Le retour des beaux jours pourra-t-il vraiment aider à vaincre le coronavirus?

EPA-EFE/ERIK S. LESSER

Le retour d’un printemps plus ensoleillé peut-il aider à vaincre le coronavirus? L’hypothèse selon laquelle le virus – comme la grippe – est saisonnier circule depuis un certain temps. Il a été étudié depuis le début de l’épidémie.

Selon plusieurs résultats préliminaires, la chaleur et l’humidité ralentiraient la propagation du virus. Attention, les études n’ont pas encore fait l’objet d’un examen par les pairs. Cela signifie qu’ils n’ont pas été soumis à l’œil critique d’un certain nombre de collègues scientifiques. Mais le printemps puis l’été pourraient donner un répit à l’Europe et à l’Amérique du Nord, écrivent les chercheurs. En dépit du fait que le risque réapparaîtrait à l’automne.
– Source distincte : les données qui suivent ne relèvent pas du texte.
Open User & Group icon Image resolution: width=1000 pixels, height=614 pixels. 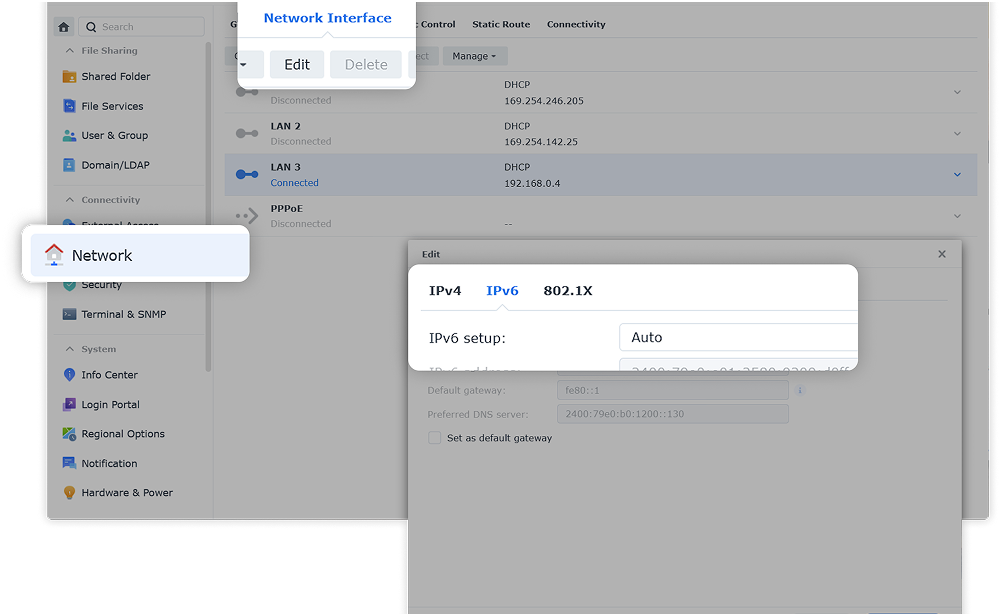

On sait toutefois maintenant que le virus peut tenir plusieurs heures dans l’air, et également sur des surfaces inertes comme le plastique. Et il a été expérimenté que le virus résistait à des températures proches des 56°C pendant 20 à 30 minutes. 

90% des transmissions entre 2 et 17 degrés Celsius

Mais le week-end dernier, deux scientifiques du Massachussetts Institute of Technology (MIT, Boston) ont publié une nouvelle étude. Ils montrent que 90% des transmissions de Covid-19 ont eu lieu dans des zones où la température varie entre 2 et 17 degrés Celsius, accompagnée d’une humidité spécifique.

Ailleurs, le virus se propage toujours, mais plus lentement. Néanmoins, des mesures sanitaires doivent être appliquées. Car si le taux d’humidité est cruciale pour la transmission, des villes telles que Boston ou Paris ne peuvent pas bénéficier d’une courbe estivale descendante, puisqu’il n’y fait ni chaud ni humide.

Début mars, des chercheurs chinois ont également publié un rapport visant à déterminer si la température et l’humidité dans 100 villes chinoises avaient eu une quelconque influence sur la propagation du coronavirus. Ils ont également conclu que la propagation diminuait légèrement lorsqu’il faisait plus chaud et plus humide. Il fait chaud sur une majorité de la Chine de juin à septembre, c’est aussi la saison de pluies, ce qui pourrait aider.

Avec le début de l’hiver dans l’hémisphère sud, l’Australie ou le Brésil pourraient par contre devenir des nouveaux foyers où le virus se développe facilement.